● Work request
If a line in the entries below includes the string "Enable", copy it out.

++++

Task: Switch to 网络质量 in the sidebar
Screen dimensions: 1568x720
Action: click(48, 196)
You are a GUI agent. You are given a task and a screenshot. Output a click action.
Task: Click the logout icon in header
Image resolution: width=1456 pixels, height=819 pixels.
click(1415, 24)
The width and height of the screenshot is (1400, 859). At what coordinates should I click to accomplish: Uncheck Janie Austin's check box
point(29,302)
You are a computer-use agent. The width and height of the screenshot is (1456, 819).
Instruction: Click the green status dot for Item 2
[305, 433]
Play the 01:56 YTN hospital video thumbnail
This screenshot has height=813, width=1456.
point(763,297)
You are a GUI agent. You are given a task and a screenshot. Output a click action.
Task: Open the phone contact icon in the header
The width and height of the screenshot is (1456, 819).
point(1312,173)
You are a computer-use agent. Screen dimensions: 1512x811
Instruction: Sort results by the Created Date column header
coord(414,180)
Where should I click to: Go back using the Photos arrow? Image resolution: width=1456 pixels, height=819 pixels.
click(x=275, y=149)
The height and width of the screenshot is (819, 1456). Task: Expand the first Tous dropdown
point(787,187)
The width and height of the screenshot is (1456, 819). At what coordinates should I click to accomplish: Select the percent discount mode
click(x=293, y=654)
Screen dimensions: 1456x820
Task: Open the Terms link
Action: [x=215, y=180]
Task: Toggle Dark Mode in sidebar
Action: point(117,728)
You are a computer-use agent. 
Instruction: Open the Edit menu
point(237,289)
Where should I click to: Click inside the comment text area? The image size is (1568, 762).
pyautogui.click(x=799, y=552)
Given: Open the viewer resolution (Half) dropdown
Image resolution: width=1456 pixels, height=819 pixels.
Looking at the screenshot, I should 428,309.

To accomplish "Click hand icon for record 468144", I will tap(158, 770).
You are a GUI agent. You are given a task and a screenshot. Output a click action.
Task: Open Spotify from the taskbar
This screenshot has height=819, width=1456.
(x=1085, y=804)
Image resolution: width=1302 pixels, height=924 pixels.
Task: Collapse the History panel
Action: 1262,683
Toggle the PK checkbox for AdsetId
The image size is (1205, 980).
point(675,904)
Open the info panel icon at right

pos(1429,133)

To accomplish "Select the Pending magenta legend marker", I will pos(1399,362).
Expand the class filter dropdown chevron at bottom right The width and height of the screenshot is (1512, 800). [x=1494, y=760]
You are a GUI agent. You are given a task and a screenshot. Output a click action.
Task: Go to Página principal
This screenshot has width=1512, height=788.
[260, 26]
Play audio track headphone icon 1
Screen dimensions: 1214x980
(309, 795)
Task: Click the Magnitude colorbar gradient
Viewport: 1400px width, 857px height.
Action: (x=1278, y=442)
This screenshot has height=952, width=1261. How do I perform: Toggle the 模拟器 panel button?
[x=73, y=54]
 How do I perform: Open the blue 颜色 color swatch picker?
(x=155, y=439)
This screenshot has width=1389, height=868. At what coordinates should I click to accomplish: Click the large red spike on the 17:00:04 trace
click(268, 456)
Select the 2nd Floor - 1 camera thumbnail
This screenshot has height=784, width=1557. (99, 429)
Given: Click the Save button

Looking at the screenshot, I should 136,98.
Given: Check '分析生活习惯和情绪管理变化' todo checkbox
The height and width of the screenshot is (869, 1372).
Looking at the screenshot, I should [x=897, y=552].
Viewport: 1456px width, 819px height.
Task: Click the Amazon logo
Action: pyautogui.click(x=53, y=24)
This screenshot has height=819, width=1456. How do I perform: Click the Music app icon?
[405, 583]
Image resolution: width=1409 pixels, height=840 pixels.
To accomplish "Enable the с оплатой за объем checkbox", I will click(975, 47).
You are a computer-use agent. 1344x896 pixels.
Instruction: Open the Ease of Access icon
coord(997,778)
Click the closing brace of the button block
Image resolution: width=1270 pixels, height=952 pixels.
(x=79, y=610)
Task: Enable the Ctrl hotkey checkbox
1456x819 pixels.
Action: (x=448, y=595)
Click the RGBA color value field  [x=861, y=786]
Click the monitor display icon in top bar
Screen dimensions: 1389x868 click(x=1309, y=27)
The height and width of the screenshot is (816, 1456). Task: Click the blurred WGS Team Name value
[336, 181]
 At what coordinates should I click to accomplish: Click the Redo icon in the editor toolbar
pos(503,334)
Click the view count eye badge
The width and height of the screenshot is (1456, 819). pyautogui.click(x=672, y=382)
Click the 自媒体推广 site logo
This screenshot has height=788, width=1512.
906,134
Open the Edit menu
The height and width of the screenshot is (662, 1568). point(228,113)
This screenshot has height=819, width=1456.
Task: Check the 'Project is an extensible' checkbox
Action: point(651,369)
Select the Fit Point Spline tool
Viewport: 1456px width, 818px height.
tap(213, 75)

++++

● Exercise output
To accomplish "Enable the с оплатой за объем checkbox", I will click(975, 47).
Task: Enable the Ctrl hotkey checkbox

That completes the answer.